SUNOCO LP CONSOLIDATED STATEMENTS OF OPERATIONS AND COMPREHENSIVE INCOME
(Dollars in millions, except per unit data)
| Year Ended December 31, | |||||
|---|---|---|---|---|---|
Source: Item 22 — CONTRACTS (FDD page 68)
What This Means (2024 FDD)
According to Aplus's 2024 Franchise Disclosure Document, the net value of property and equipment, after subtracting accumulated depreciation, was reported for both December 31, 2023, and December 31, 2022. As of December 31, 2023, the net value was $1,836. As of December 31, 2022, the net value was $1,760. This figure represents the book value of Aplus's property and equipment after accounting for the reduction in value due to depreciation.
For a prospective Aplus franchisee, understanding the net value of property and equipment can provide insight into the company's asset base and how it manages depreciation. Depreciation is an accounting method used to allocate the cost of an asset over its useful life, reflecting the wear and tear or obsolescence of the asset. The accumulated depreciation represents the total depreciation recorded up to a specific date.

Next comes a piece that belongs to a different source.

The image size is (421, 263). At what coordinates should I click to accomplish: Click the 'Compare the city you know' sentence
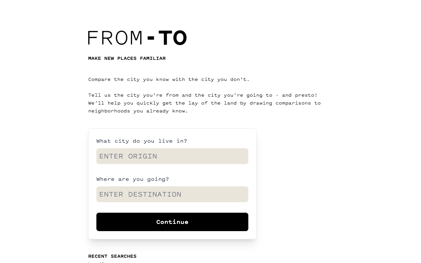(x=169, y=79)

The difference between the total property and equipment and the accumulated depreciation provides the net value, which is what Aplus reports on its balance sheet. Reviewing these figures over time can help potential franchisees assess Aplus's investment in its infrastructure and how it is maintaining its assets. It's important to note that these figures reflect Aplus's overall financial position and may not directly correlate to the financial performance of an individual franchise location.
It is also important to note that long-lived assets related to asset retirement obligations aggregated $13 million and $14 million as of December 31, 2023 and 2022, respectively, and were reflected as property and equipment, net, on Aplus's consolidated balance sheets. This indicates that Aplus has significant obligations related to the retirement of assets, such as underground storage tanks, which are factored into the net value of property and equipment.